# TEXT EXCERPT:

=====

CONVERTIBLE PREFERRED STOCKS AND DEBT SECURITIES

Certain preferred stocks and debt securities that may be held by an underlying
fund have conversion features allowing the holder to convert securities into
another specified security (usually common stock) of the same issuer at a
specified conversion ratio (e.g., two shares of preferred for one share of
common stock) at some specified future date or within a specified period. 
The market value of convertible securities generally includes a premium that
reflects the conversion right.  That premium may be negligible or substantial. 
To the extent that any preferred stock or debt security remains unconverted
after the expiration of the conversion period, the market value will fall to 
the extent represented by the premium.

ILLIQUID SECURITIES

An underlying fund may invest in securities for which no readily available
market exists ("illiquid securities") or securities the disposition of which
would be subject to legal restrictions (so-called "restricted securities") and
repurchase agreements maturing in more than seven days.  A considerable
period may elapse between an underlying fund's decision to sell securities and
the time when the fund is able to sell such securities.  If, during such a 
period, adverse market conditions were to develop, the underlying fund might 
obtain a less favorable price than prevailed when it decided to sell.

All mutual funds are subject to restrictions on the percentage of their assets
which may be composed of illiquid securities.  Subject to these limitations,
an underlying fund may invest in restricted

                                    B-4<PAGE>

securities when such investment is consistent with its investment objectives,
and such securities may be considered to be liquid to the extent the fund's
investment adviser determines that there is a liquid institutional or other
market for such securities.  In determining whether a restricted security is
properly considered a liquid security, the fund's investment adviser, under the
direction of the fund's Board of Trustees, will take into account relevant 
factors, including the following: (i) the frequency of trades and quotes for 
the security; (ii) the number of dealers willing to purchase or sell the 
security and the number of potential purchasers; (iii) dealer undertakings to
make a market in the security; and (iv) the nature of the security and 
marketplace trades (e.g., the time needed to dispose of the security, the 
method of soliciting offers and the mechanics of transfer).   An underlying 
fund's investment in such restricted securities could have the effect of 
increasing the level of the fund's illiquidity to the extent that qualified
institutional buyers become, for a time, uninterested in purchasing these
securities. 

INDUSTRY CONCENTRATION

An underlying fund may concentrate its investments within one industry. 
Because the scope of investment alternatives within an industry is limited, the
value of the shares of such an underlying fund may be subject to greater
market fluctuation than an investment in a fund that invests in a broader range
of securities.

OPTION ACTIVITIES

An underlying fund may write (i.e., sell) call options ("calls") if the calls
are "covered" throughout the life of the option.  A call is "covered" if the 
fund owns the options securities.  When a fund writes a call, it receives a 
premium and gives the purchaser the right to buy the underlying security at 
any time during the call period (usually not more than nine months in the case
of common stock) at a fixed exercise price regardless of market price changes
during the call period.  If the call is exercised, the fund will forego any 
gain from an increase in the market price of the underlying security over the
exercise price.

=====

# RECORDED DATA:

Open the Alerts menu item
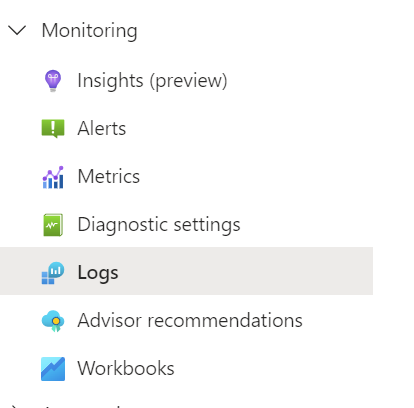click(x=102, y=128)
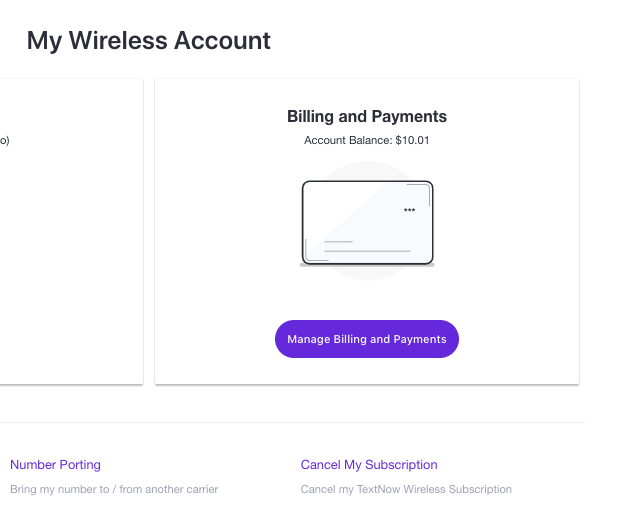Click the $10.01 balance amount
626x529 pixels.
click(x=412, y=141)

=====

# OBJECTIVES:
(1) In the securities excerpt, what is the usual maximum call period for common stock?
(2) Reproduce the securities excerpt from "INDUSTRY CONCENTRATION" to "of securities.".
(3) Condense the paragraph of the securities excerpt that begins "An underlying fund may invest in securities for which no readily available market exists" into a short bulleted list that keeps its main facts.

# ANSWERS FOR THE TASKS:
(1) Not more than nine months.

(2)
INDUSTRY CONCENTRATION

An underlying fund may concentrate its investments within one industry. 
Because the scope of investment alternatives within an industry is limited, the
value of the shares of such an underlying fund may be subject to greater
market fluctuation than an investment in a fund that invests in a broader range
of securities.

(3)
- An underlying fund may invest in:
  - illiquid securities, which have no readily available market
  - restricted securities, whose disposition is subject to legal restrictions
  - repurchase agreements maturing in more than seven days
- A considerable period may pass between the fund's decision to sell such securities and its ability to sell them.
- If adverse market conditions develop during that period, the fund might obtain a less favorable price than when it decided to sell.